日本取引所グループ(JPX)傘下の東京商品取引所は22日、主力としてきた金先物などの取引を終了した。金をはじめ貴金属やゴム、農産物市場は連休明けの27日にグループ内の大阪取引所に移管。株式・債券と商品の先物などを一体的に扱う「総合取引所」で取引することで、長期低迷が続く日本の商品市場を活性化させる方針だ。

東商取は、原油や電力などの先物取引を継続するほか、液化天然ガス(LNG)の上場も視野に入れている。今後はエネルギー関連の幅広い商品を扱う「総合エネルギー市場」に衣替えすることで、活路を見いだしたい考えだ。

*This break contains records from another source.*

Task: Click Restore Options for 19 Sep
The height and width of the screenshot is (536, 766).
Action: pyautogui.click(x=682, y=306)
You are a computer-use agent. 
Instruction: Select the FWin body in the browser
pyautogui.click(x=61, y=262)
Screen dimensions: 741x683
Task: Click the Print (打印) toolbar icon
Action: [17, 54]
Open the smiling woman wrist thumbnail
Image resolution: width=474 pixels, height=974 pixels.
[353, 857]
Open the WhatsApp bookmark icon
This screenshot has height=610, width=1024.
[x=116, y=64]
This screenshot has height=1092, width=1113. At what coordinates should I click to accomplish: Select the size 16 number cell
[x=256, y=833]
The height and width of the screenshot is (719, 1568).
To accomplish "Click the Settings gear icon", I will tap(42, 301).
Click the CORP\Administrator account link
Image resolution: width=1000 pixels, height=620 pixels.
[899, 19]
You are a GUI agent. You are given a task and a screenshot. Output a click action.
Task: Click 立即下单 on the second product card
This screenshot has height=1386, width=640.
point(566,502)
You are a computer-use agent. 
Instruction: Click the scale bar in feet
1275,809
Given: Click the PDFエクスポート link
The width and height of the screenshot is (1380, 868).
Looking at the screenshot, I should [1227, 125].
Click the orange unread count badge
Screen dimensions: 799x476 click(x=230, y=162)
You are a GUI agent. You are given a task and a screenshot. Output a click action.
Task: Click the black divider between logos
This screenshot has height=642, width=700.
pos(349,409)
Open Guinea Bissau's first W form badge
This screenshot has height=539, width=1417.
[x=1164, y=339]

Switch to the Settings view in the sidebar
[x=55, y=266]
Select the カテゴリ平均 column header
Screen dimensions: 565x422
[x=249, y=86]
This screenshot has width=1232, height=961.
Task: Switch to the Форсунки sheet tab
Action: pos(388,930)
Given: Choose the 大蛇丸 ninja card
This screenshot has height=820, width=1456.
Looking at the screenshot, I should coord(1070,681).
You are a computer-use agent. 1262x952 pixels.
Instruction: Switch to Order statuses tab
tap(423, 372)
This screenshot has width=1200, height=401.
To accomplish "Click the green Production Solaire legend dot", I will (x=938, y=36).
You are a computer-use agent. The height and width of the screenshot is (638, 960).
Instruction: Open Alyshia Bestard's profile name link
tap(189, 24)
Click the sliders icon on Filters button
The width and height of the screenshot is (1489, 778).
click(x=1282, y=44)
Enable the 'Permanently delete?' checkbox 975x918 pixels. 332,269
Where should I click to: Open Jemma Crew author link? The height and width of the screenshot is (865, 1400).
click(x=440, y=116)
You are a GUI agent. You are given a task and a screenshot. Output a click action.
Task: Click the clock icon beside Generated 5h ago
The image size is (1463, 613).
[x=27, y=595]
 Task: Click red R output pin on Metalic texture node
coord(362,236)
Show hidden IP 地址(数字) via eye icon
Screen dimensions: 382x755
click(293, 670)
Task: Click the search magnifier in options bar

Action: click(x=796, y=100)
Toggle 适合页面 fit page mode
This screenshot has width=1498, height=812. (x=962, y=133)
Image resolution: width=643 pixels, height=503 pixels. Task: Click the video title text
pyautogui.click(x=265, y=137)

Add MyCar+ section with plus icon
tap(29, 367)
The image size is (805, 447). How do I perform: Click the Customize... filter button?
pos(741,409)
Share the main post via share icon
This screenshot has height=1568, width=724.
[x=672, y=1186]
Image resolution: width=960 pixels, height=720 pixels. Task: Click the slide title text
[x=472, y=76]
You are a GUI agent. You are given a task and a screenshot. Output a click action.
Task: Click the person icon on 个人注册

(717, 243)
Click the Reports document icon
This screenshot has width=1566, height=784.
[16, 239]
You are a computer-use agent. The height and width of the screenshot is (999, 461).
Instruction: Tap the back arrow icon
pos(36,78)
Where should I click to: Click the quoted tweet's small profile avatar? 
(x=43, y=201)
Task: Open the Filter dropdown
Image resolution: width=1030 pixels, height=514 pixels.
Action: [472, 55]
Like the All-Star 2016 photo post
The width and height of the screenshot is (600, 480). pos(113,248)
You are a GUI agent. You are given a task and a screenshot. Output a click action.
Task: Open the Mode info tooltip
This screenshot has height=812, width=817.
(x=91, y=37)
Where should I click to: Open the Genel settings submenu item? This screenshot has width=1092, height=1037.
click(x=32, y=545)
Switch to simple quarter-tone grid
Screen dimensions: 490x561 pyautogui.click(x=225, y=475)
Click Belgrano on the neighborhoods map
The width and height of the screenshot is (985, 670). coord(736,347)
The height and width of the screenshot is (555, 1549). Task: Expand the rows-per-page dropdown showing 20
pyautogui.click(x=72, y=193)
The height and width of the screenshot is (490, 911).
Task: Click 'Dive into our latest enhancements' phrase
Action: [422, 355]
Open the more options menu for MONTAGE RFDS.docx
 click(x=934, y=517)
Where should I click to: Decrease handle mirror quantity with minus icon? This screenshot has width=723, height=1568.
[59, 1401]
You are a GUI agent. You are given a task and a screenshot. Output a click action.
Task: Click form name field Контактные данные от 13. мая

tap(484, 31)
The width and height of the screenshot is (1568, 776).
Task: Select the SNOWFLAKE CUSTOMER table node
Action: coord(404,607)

しかし、今後は商品先物市場が大阪取と東商取に分かれるため、商品によって所管官庁や適用される法律が異なるようになる。手続きの煩雑さに対し、「投資家の利便性を損なう」との批判が出ている。

このため、JPXの清田瞭最高経営責任者(CEO)は「できるだけ早く一本化し、アピール力のある商品市場をつくりたい」として、両取引所を統合したい意向を繰り返し表明。また、大阪取は東商取とは別の原油先物商品を来年にも上場させる検討を進めている。